Originally Posted by Raul_SJ
................. am wondering if my tear is a good candidate for
MR imaging has emerged as an important modality in the non-invasive evaluation of osseous and soft-tissue structures in the post-traumatic knee.
However, it is sometimes impossible to determine with confidence if a focus of high signal intensity in the meniscus is confined to the substance of the meniscus or if it extends to involve the joint surface.
This is a critical differentiation because the latter represents meniscal tears that can be found and treated arthroscopically, whereas the former represents degeneration, intrasubstance tears or perhaps normal variants that are not amenable to arthroscopic intervention
If "capsular surface" = "joint surface" it appears that my tear is amenable to surgical repair.
But on the other hand, the MRI says it's a "Grade II degeneration" and degenerative tears don't respond well to surgery...
I'll have to keep studying...
What is the capsular surface? (The joint has several surfaces.)
Does the "Grade II degeneration" refer to the articular cartilage?
Does the MRI report describe a clear tear? Are your symptoms consistent with a meniscus injury?
The MRI for my first 1999 knee injury did not clearly show the meniscus tear. It only showed a slight shadowing where the meniscus is thin and hard to image. The slight shadowing was 'consistent' with the Dr's diagnosis of a medial meniscus tear. There was no definitive MRI observation unlike my 2011 injury of the other knee.

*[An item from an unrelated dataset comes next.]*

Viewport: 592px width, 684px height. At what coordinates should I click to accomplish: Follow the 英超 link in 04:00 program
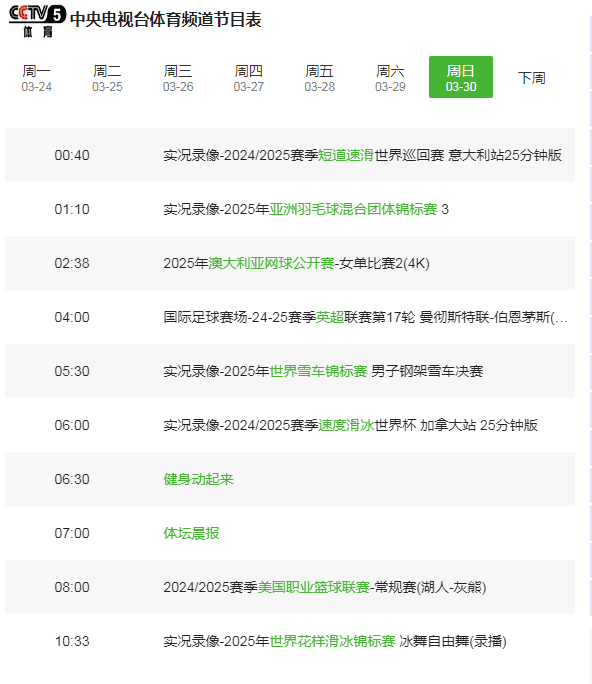(330, 317)
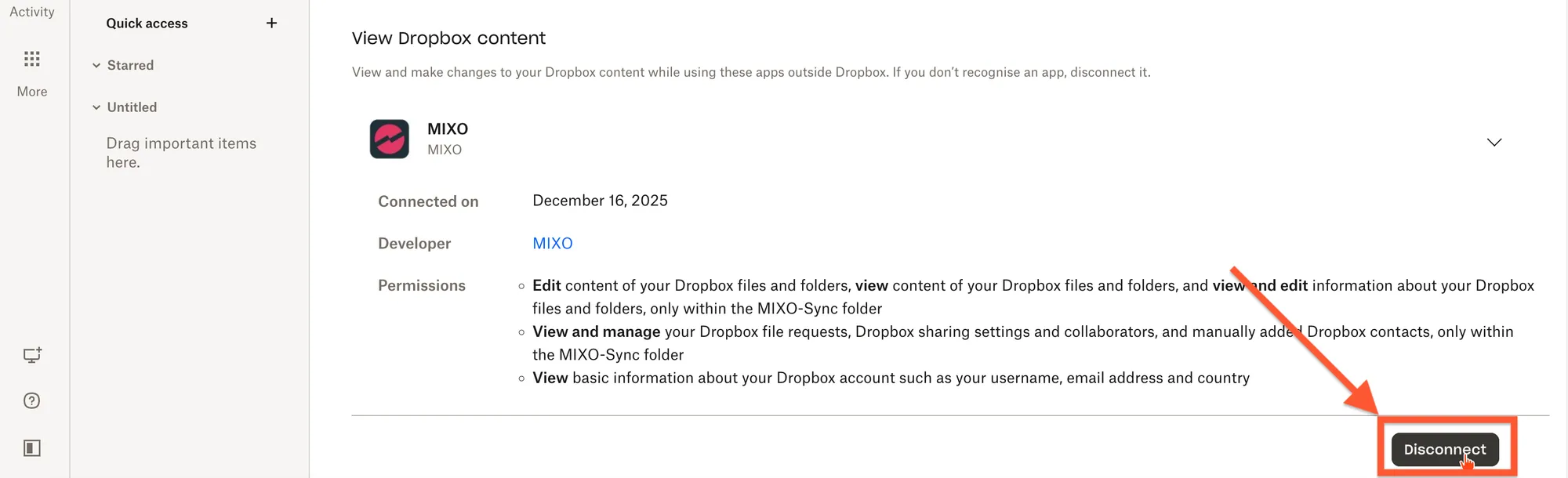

In 1999, I asked the Dr the probability that my knee would heal without surgery. He guessed that without surgery I might have a 25% chance of healing and said it was OK for me to try and heal. I gave it 3-4 months to heal, no running, and it did not improve. I got the arthroscopic surgery in Jan 2000 and the knee recovered. However, your symptoms are not like those of my first meniscus injury. I was afraid to run feeling very insecure and uncomfortable about knee motion.